Thursday, 10 November 2011

Burny Bean II: The Opening

The burny bean flowers have opened. They don't last long. Still no sign of a pollinator. Will keep looking. (When I remember.)

8 comments:

Denis Wilson said...

Stunning shapes.
Nature does that kind of thing.
Surprisingly subdued colours, but charming.
Denis

wildwings said...

Hi Snail, The first time I saw this species was at Fog Dam in the NT and was lucky to catch it flowering. I was stunned at how impressive it looked even though the petals are predominantly green umoungst a sea of green. I guess it has to do with the shape and cluster. regards Allen

Calling Ravens said...

Although not original, my comment in sincere: Wow, oh Wow! That is a perfect shot. Can you imagine it blown up and on a canvas..that gorgeous green on a sea of that gorgeous blue.

Snail said...

It's simultaneously modest and stunning, isn't it? I love green flowers. If my next place is big enough for a garden, I'll plant a collection of green flowers. In Melbourne I had a few, but the only one I can recall is the Mt Buffalo mint bush Prostanthera monticola.

Anonymous said...

i remember seeing on a documentary that some pollinators see a different colour spectrum... maybe green isn't green to the ones that count?
anyone care to correct me?
kurt

Snail said...

Kurt, that's an excellent point and one that hadn't even crossed my mind.

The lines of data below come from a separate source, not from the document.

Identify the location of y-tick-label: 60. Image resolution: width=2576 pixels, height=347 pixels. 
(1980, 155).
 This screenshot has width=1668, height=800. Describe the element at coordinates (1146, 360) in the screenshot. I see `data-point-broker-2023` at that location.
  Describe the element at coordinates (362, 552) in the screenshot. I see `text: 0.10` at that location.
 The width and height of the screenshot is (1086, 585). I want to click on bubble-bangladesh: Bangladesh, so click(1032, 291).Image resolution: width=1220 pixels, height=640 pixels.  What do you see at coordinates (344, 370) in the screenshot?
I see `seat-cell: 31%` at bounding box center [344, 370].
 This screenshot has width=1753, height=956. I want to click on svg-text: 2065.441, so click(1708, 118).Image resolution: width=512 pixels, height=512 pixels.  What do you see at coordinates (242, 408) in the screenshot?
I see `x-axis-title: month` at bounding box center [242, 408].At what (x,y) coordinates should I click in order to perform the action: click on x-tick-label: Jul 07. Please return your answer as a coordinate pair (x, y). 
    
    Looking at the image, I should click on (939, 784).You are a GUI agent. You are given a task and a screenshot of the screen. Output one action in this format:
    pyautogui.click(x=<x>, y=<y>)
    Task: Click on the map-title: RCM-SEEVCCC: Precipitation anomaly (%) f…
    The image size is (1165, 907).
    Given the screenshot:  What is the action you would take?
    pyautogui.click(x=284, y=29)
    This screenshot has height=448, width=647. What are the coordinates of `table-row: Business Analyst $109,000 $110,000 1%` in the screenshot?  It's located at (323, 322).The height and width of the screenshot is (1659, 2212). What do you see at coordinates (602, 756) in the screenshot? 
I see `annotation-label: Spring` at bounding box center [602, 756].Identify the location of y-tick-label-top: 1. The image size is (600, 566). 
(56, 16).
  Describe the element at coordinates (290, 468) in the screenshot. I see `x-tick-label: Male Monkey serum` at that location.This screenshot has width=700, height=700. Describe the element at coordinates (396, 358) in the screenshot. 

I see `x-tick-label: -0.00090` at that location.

Yes, some birds and insects have good UV vision and can detect signals that are invisible to us. The Mucuna flowers could be as bright as neon to potential pollinators.

Unfortunately, all the flowers are now past their prime, so I've missed the opportunity to get out there with a UV torch to check. I'll have to make a note for next year.

laurak@forestwalkart said...

wowwowwow. wow...is definitely an understatement...

that's beautiful!! geometric...wonderful shades of green...each petal looks hand-blown!

Snail said...

They would look spectacular in glass!

The shape of the flower (and the size) is almost Nepenthe like.

(I'd grown montane Nepenthes here, if I could keep the possums off them!)